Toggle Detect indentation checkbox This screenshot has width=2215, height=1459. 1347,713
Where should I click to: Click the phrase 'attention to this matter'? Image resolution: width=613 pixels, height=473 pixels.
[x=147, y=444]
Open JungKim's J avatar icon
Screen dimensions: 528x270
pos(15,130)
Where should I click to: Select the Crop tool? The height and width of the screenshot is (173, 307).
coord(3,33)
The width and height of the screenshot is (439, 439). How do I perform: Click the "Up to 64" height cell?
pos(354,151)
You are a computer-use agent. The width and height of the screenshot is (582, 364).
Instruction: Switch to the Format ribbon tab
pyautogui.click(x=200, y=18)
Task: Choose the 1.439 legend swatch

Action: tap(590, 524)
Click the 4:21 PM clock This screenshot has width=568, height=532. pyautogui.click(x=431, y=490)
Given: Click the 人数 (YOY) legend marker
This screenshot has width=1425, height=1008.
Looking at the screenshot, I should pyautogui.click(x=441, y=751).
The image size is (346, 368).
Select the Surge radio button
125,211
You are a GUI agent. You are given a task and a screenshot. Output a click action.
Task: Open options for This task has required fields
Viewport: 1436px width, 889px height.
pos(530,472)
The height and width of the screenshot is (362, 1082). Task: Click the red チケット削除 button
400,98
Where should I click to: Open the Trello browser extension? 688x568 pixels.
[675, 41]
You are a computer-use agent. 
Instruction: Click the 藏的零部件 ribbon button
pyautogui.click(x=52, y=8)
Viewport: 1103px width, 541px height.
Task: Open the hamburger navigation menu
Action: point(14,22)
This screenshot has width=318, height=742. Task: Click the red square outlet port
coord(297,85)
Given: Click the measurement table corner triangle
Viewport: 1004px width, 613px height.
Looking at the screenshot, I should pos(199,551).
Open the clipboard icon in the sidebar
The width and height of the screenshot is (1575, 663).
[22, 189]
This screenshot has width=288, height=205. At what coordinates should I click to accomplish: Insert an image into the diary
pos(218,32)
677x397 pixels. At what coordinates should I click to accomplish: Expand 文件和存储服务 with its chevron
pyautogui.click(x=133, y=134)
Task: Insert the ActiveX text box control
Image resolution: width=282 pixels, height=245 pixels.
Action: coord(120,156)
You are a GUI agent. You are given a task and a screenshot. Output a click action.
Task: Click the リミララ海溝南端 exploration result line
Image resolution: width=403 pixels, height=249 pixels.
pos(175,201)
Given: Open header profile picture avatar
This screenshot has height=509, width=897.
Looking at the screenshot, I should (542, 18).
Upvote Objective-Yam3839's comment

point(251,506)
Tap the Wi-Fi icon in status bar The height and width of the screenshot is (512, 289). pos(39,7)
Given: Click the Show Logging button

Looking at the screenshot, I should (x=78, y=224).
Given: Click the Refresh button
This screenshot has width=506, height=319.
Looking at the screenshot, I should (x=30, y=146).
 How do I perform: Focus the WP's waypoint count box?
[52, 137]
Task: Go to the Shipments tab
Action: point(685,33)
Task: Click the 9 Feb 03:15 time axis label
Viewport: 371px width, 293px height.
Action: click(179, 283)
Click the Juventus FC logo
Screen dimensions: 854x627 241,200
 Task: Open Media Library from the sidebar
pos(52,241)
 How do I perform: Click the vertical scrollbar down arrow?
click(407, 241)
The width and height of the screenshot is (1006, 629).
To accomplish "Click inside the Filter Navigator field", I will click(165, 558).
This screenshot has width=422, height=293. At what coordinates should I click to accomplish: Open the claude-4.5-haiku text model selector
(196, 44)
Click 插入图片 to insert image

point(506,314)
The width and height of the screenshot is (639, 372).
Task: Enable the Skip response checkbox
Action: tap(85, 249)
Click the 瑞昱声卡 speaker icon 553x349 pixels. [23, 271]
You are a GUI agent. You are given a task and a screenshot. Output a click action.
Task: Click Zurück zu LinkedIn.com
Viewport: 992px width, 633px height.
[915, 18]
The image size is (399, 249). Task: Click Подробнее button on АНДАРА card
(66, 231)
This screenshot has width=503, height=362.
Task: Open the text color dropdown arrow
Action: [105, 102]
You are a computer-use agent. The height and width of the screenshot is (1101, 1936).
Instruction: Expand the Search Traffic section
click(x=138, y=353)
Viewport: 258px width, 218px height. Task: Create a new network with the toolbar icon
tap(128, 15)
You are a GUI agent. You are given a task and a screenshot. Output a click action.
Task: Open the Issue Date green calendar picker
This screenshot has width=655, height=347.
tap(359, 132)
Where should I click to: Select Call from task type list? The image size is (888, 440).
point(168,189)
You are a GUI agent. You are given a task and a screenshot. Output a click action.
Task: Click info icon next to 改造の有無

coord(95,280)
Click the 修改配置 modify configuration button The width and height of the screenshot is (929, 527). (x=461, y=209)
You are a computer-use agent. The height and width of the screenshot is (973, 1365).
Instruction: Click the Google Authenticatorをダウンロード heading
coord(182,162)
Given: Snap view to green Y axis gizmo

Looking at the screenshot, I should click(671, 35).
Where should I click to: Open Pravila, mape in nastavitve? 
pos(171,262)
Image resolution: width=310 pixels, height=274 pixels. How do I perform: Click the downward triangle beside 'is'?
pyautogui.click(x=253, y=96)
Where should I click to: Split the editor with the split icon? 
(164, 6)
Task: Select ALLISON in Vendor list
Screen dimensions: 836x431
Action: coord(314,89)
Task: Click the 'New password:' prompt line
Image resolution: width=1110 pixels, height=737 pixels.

→ Task to carry out: An exact copy of the material above is needed.

→ Problem solution:
Toggle Detect indentation checkbox This screenshot has width=2215, height=1459. 1347,713
Where should I click to: Click the phrase 'attention to this matter'? Image resolution: width=613 pixels, height=473 pixels.
[x=147, y=444]
Open JungKim's J avatar icon
Screen dimensions: 528x270
pos(15,130)
Where should I click to: Select the Crop tool? The height and width of the screenshot is (173, 307).
coord(3,33)
The width and height of the screenshot is (439, 439). How do I perform: Click the "Up to 64" height cell?
pos(354,151)
You are a computer-use agent. The width and height of the screenshot is (582, 364).
Instruction: Switch to the Format ribbon tab
pyautogui.click(x=200, y=18)
Task: Choose the 1.439 legend swatch

Action: tap(590, 524)
Click the 4:21 PM clock This screenshot has width=568, height=532. pyautogui.click(x=431, y=490)
Given: Click the 人数 (YOY) legend marker
This screenshot has width=1425, height=1008.
Looking at the screenshot, I should pyautogui.click(x=441, y=751).
The image size is (346, 368).
Select the Surge radio button
125,211
You are a GUI agent. You are given a task and a screenshot. Output a click action.
Task: Open options for This task has required fields
Viewport: 1436px width, 889px height.
pos(530,472)
The height and width of the screenshot is (362, 1082). Task: Click the red チケット削除 button
400,98
Where should I click to: Open the Trello browser extension? 688x568 pixels.
[675, 41]
You are a computer-use agent. 
Instruction: Click the 藏的零部件 ribbon button
pyautogui.click(x=52, y=8)
Viewport: 1103px width, 541px height.
Task: Open the hamburger navigation menu
Action: point(14,22)
This screenshot has width=318, height=742. Task: Click the red square outlet port
coord(297,85)
Given: Click the measurement table corner triangle
Viewport: 1004px width, 613px height.
Looking at the screenshot, I should pos(199,551).
Open the clipboard icon in the sidebar
The width and height of the screenshot is (1575, 663).
[22, 189]
This screenshot has width=288, height=205. At what coordinates should I click to accomplish: Insert an image into the diary
pos(218,32)
677x397 pixels. At what coordinates should I click to accomplish: Expand 文件和存储服务 with its chevron
pyautogui.click(x=133, y=134)
Task: Insert the ActiveX text box control
Image resolution: width=282 pixels, height=245 pixels.
Action: coord(120,156)
You are a GUI agent. You are given a task and a screenshot. Output a click action.
Task: Click the リミララ海溝南端 exploration result line
Image resolution: width=403 pixels, height=249 pixels.
pos(175,201)
Given: Open header profile picture avatar
This screenshot has height=509, width=897.
Looking at the screenshot, I should (542, 18).
Upvote Objective-Yam3839's comment

point(251,506)
Tap the Wi-Fi icon in status bar The height and width of the screenshot is (512, 289). pos(39,7)
Given: Click the Show Logging button

Looking at the screenshot, I should (x=78, y=224).
Given: Click the Refresh button
This screenshot has width=506, height=319.
Looking at the screenshot, I should (x=30, y=146).
 How do I perform: Focus the WP's waypoint count box?
[52, 137]
Task: Go to the Shipments tab
Action: point(685,33)
Task: Click the 9 Feb 03:15 time axis label
Viewport: 371px width, 293px height.
Action: click(179, 283)
Click the Juventus FC logo
Screen dimensions: 854x627 241,200
 Task: Open Media Library from the sidebar
pos(52,241)
 How do I perform: Click the vertical scrollbar down arrow?
click(407, 241)
The width and height of the screenshot is (1006, 629).
To accomplish "Click inside the Filter Navigator field", I will click(165, 558).
This screenshot has width=422, height=293. At what coordinates should I click to accomplish: Open the claude-4.5-haiku text model selector
(196, 44)
Click 插入图片 to insert image

point(506,314)
The width and height of the screenshot is (639, 372).
Task: Enable the Skip response checkbox
Action: tap(85, 249)
Click the 瑞昱声卡 speaker icon 553x349 pixels. [23, 271]
You are a GUI agent. You are given a task and a screenshot. Output a click action.
Task: Click Zurück zu LinkedIn.com
Viewport: 992px width, 633px height.
[915, 18]
The image size is (399, 249). Task: Click Подробнее button on АНДАРА card
(66, 231)
This screenshot has width=503, height=362.
Task: Open the text color dropdown arrow
Action: [105, 102]
You are a computer-use agent. The height and width of the screenshot is (1101, 1936).
Instruction: Expand the Search Traffic section
click(x=138, y=353)
Viewport: 258px width, 218px height. Task: Create a new network with the toolbar icon
tap(128, 15)
You are a GUI agent. You are given a task and a screenshot. Output a click action.
Task: Open the Issue Date green calendar picker
This screenshot has width=655, height=347.
tap(359, 132)
Where should I click to: Select Call from task type list? The image size is (888, 440).
point(168,189)
You are a GUI agent. You are given a task and a screenshot. Output a click action.
Task: Click info icon next to 改造の有無

coord(95,280)
Click the 修改配置 modify configuration button The width and height of the screenshot is (929, 527). (x=461, y=209)
You are a computer-use agent. The height and width of the screenshot is (973, 1365).
Instruction: Click the Google Authenticatorをダウンロード heading
coord(182,162)
Given: Snap view to green Y axis gizmo

Looking at the screenshot, I should click(671, 35).
Where should I click to: Open Pravila, mape in nastavitve? 
pos(171,262)
Image resolution: width=310 pixels, height=274 pixels. How do I perform: Click the downward triangle beside 'is'?
pyautogui.click(x=253, y=96)
Where should I click to: Split the editor with the split icon? 
(164, 6)
Task: Select ALLISON in Vendor list
Screen dimensions: 836x431
Action: coord(314,89)
Task: Click the 'New password:' prompt line
Image resolution: width=1110 pixels, height=737 pixels.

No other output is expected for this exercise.